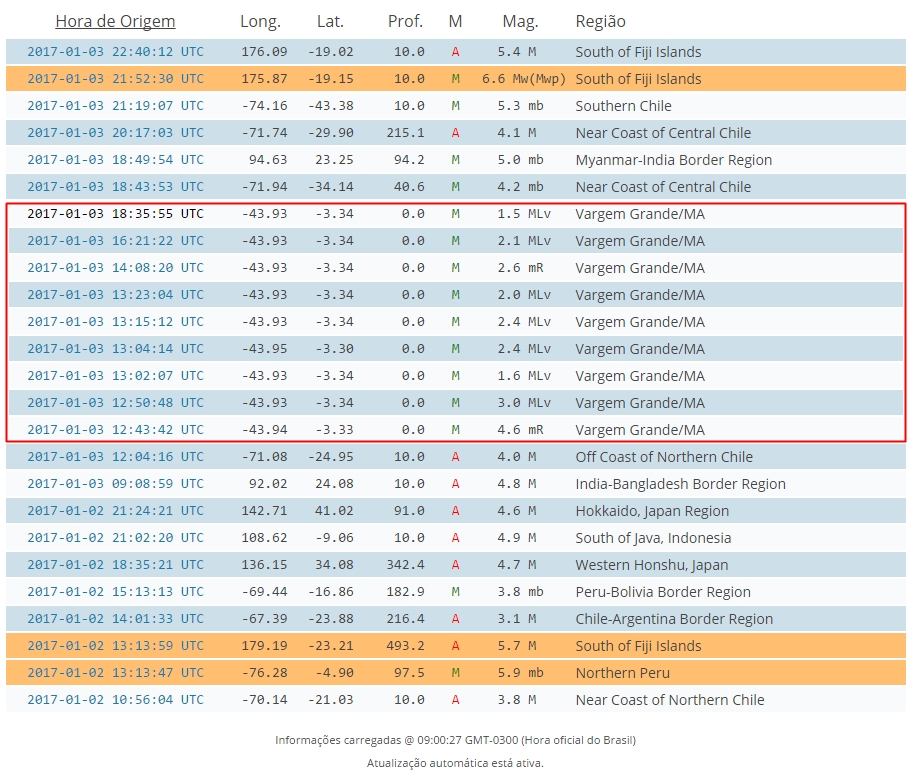
Task: Open the 18:35:55 UTC Vargem Grande event
Action: 115,213
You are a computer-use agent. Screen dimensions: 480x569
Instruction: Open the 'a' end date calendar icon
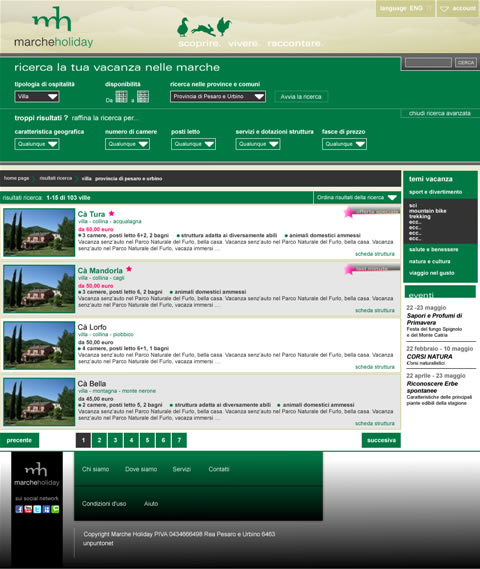coord(143,97)
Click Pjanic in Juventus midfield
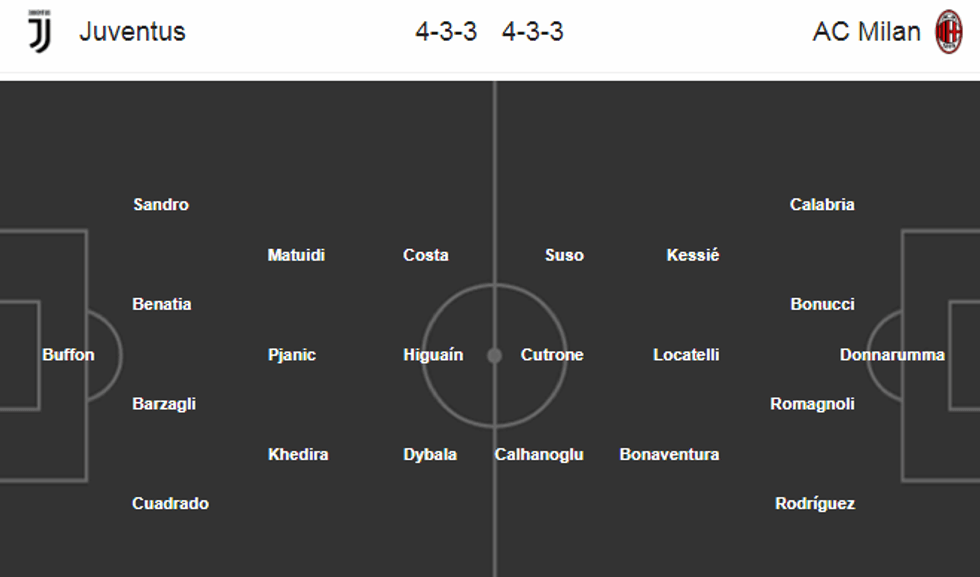 [292, 355]
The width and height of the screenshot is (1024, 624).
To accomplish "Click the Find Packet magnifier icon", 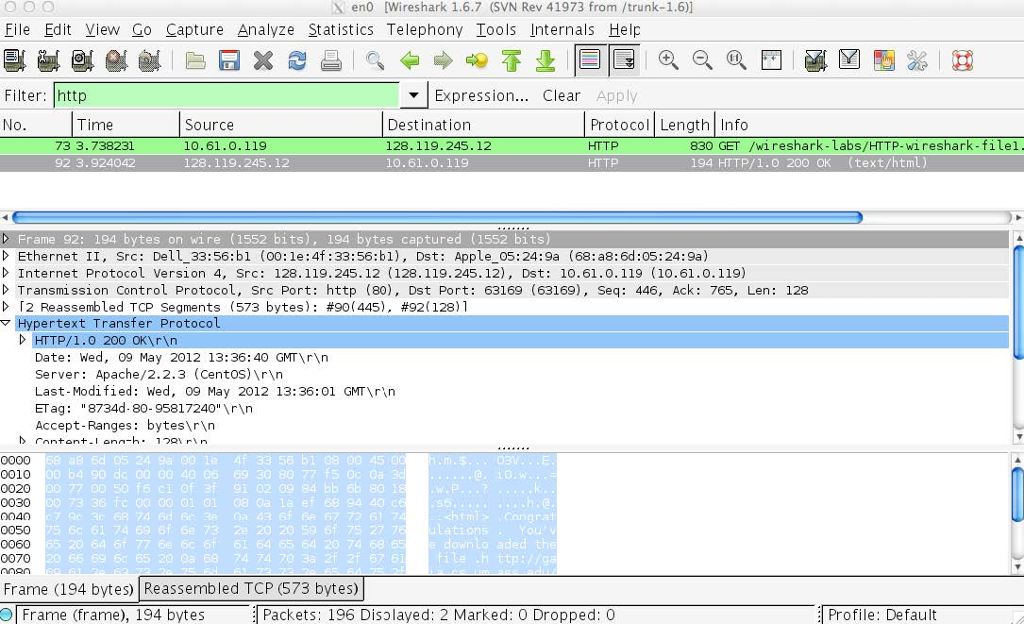I will click(376, 60).
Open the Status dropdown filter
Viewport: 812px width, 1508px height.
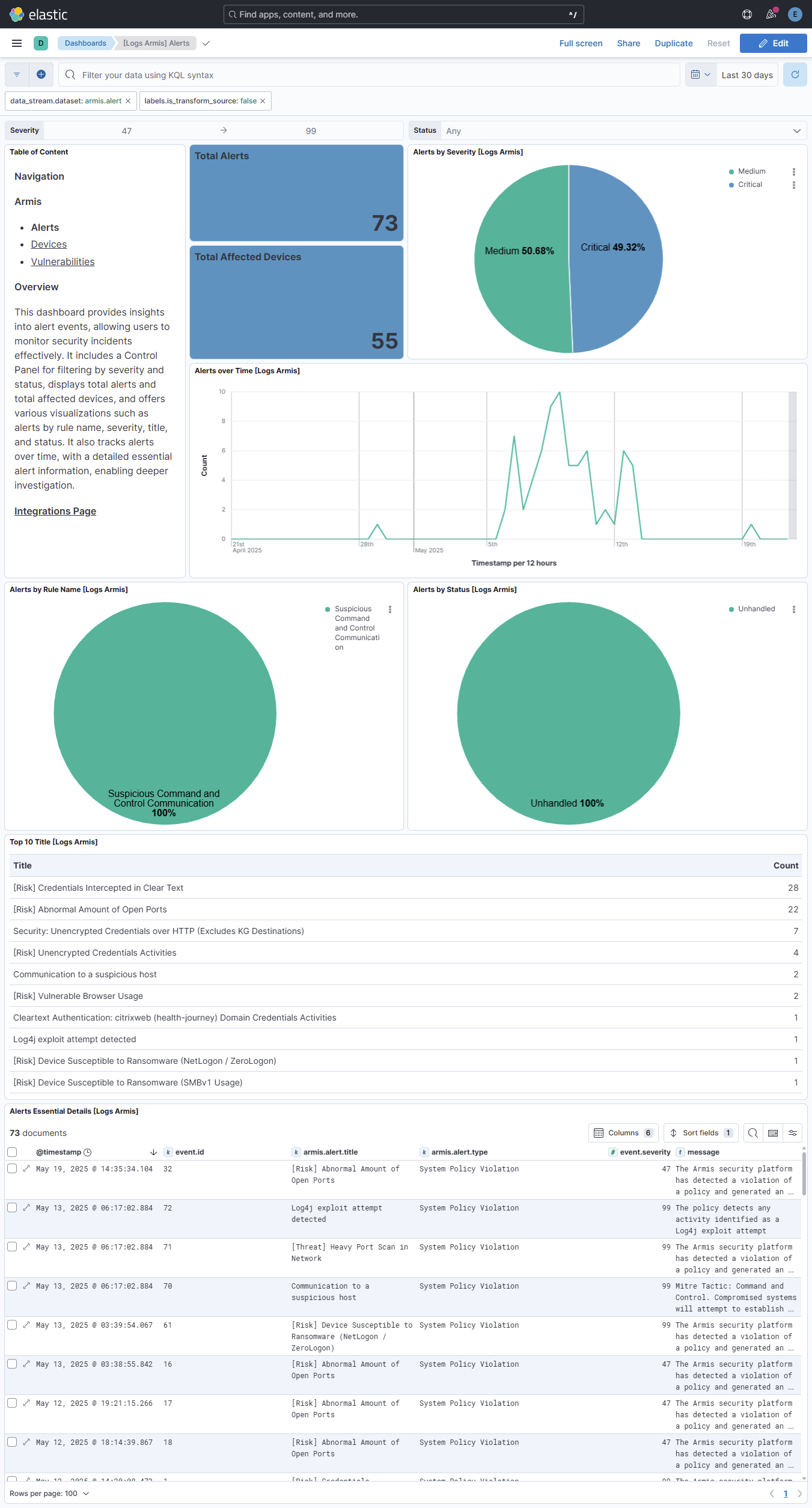[x=623, y=131]
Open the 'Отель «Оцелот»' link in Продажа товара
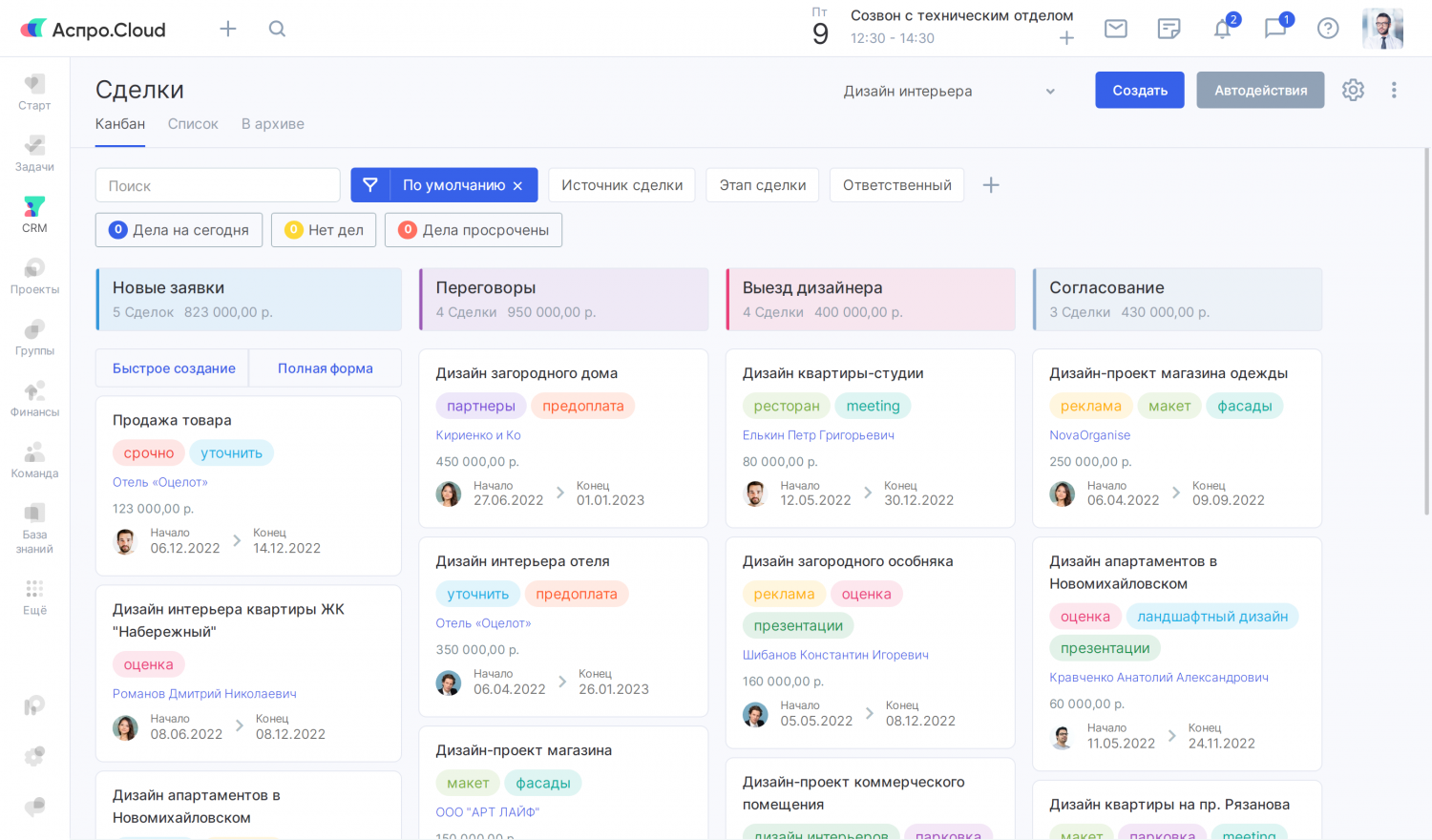 tap(160, 482)
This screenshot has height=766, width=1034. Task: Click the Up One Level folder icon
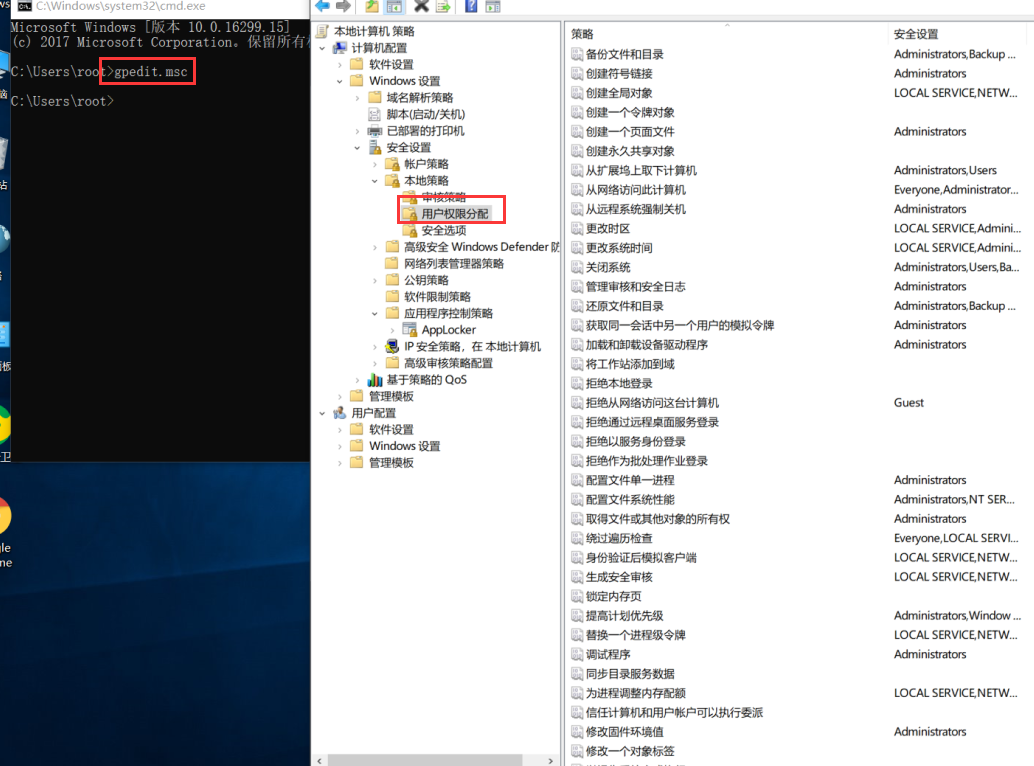[370, 8]
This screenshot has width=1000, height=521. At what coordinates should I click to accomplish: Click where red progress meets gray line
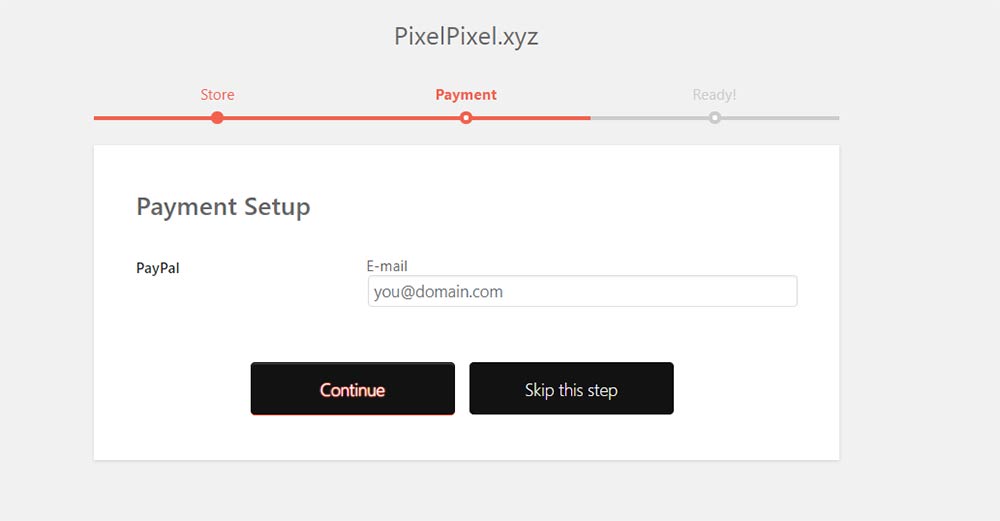(x=590, y=118)
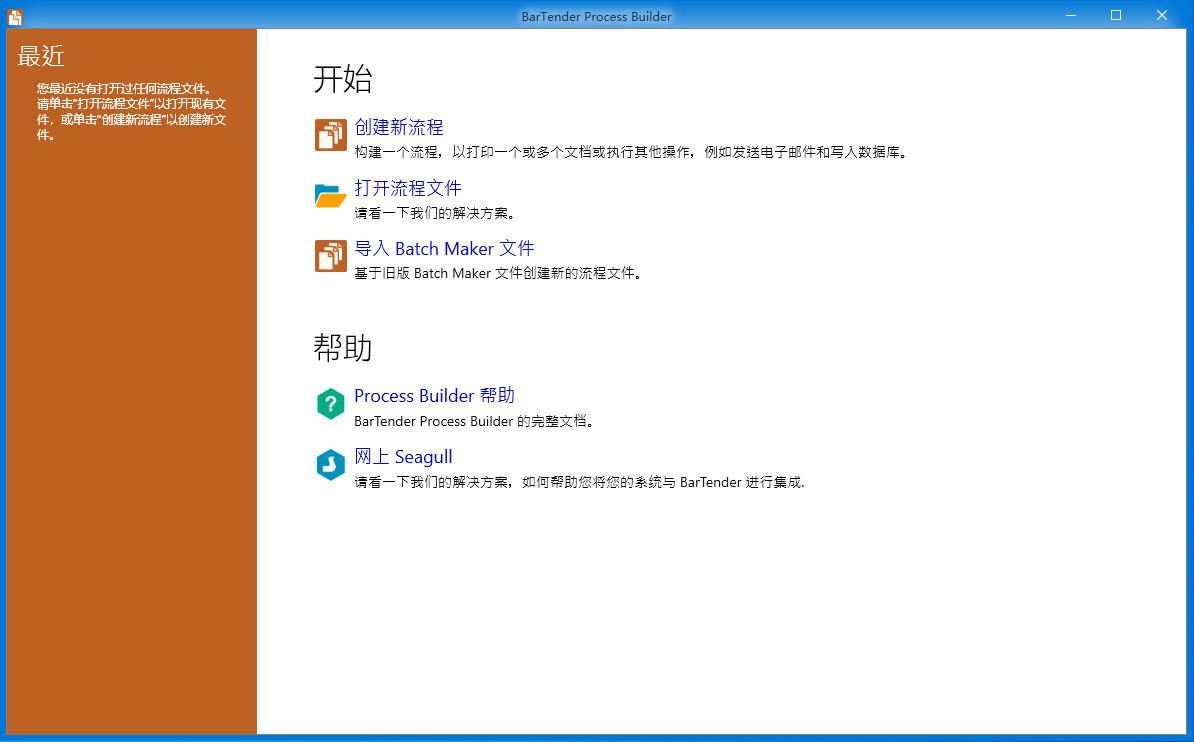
--------------------
TASK GOAL — In the answer, the lines from the one containing "This screenshot has height=766, width=1034." to the end of the records above must be written out exactly, both ends included; the pictures must not appear.

SOLUTION TO THE EXERCISE —
This screenshot has height=766, width=1034. Task: Click the Up One Level folder icon
[370, 8]
This screenshot has width=1000, height=521. At what coordinates should I click to accomplish: Click where red progress meets gray line
(x=590, y=118)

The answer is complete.